This sense of difference also helps create distance between haiku and the public perception of poetry as high art; limiting the defining char- acteristic of haiku to a mere syllable count and ignoring haiku's traditional subject matter only increases this distance. Such distance is necessary for the success of projects that have a largely nonliterary agenda because it makes the poems seem more accessible; anyone can write them, and one can write them about anything. The public response suggests that this approach works. The publicity generated by "Curbside Haiku," for example, resulted in a wave of new "haiku poets" and a barrage of "haiku." Morse notes that "One of the joys of doing this sort of thing is how many people have responded to it with their own haiku ... There's just a plethora of haiku coming out. It’s so exciting."

The public response illustrates the complexity of using pseudo haiku, even for worthwhile civic and artistic projects. Morse's work is creative, engaging, often humorous, and well-intentioned. After Morse, New York City may see a reduced number of traffic accidents, and Atlanta residents may view bandit signs with a warier and wiser eye. Art and poetry have been used, as Morse states, to "do a great deal of good." But is there a risk in this endeavor? Do these projects participate in maintaining the remaining strands of the Orientalist discourse in which haiku first entered the American consciousness? Possibly. Morse's poems still seem to suggest that Japanese culture remains something exotic and other, that this centuries-old Japanese poetic form is somehow less literary than other poetic forms, and that Americans can continue to use haiku (and, by extension, Japanese culture) as resource to meet American needs, civic or otherwise. If an appeal to popular culture were not central to the use of pseudo haiku, then these projects could be modernist indeed.

Rebecca Lowry's project REGARD. also utilizes urban signage, multiple languages, and Japanese poetic forms. As such, it shares some common characteristics with Morse's work but, as a few examples will show, it also differentiates itself from Morse's work in marked ways.
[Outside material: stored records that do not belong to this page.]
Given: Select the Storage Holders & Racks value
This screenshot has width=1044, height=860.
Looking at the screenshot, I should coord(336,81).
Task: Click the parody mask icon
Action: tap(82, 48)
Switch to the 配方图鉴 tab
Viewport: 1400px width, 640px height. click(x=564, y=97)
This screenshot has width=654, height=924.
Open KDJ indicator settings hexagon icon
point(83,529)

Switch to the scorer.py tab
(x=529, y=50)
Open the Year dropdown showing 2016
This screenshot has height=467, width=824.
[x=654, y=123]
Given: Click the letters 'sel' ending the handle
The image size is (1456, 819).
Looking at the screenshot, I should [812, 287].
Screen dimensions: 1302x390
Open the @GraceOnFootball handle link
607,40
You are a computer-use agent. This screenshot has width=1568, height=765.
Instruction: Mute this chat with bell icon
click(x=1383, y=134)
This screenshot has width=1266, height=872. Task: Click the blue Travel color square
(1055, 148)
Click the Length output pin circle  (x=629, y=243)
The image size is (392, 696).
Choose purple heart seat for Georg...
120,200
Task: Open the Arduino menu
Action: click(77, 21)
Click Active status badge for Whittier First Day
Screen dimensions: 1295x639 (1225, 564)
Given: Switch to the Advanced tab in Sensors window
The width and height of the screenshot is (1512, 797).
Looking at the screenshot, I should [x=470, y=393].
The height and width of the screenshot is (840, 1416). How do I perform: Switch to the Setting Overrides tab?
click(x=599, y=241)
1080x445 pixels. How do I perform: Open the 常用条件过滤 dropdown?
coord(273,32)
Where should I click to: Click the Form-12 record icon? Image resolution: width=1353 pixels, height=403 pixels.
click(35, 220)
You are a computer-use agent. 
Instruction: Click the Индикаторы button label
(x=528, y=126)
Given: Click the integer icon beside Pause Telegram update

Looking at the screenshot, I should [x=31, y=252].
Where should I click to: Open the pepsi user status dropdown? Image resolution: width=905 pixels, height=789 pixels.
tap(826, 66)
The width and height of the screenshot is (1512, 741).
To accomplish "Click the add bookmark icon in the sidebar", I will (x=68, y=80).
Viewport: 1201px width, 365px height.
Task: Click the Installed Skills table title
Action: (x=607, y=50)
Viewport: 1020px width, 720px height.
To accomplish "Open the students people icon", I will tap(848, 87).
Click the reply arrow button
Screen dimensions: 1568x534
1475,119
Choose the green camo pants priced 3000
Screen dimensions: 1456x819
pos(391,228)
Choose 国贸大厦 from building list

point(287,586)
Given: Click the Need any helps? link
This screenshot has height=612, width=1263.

For the West Hollywood installation, Lowry created eleven municipal signs that resemble parking signs, each featuring a haiku; some signs are in English, some in Spanish, and some in Russian. Lowry chose haiku that included words typically found on parking signs. She explains: "On parking signs, there is usually text in a larger and or contrasting font that can be read easily from a distance, giving you the main gist of the message 'NO PARKING' or '2 HOUR' and then as you get closer, the fine print fills you in on the details. So I looked for poems that had a similar capacity: poems that, with certain words highlighted, are read one way, and that then could be comprehended in their entirety closer up."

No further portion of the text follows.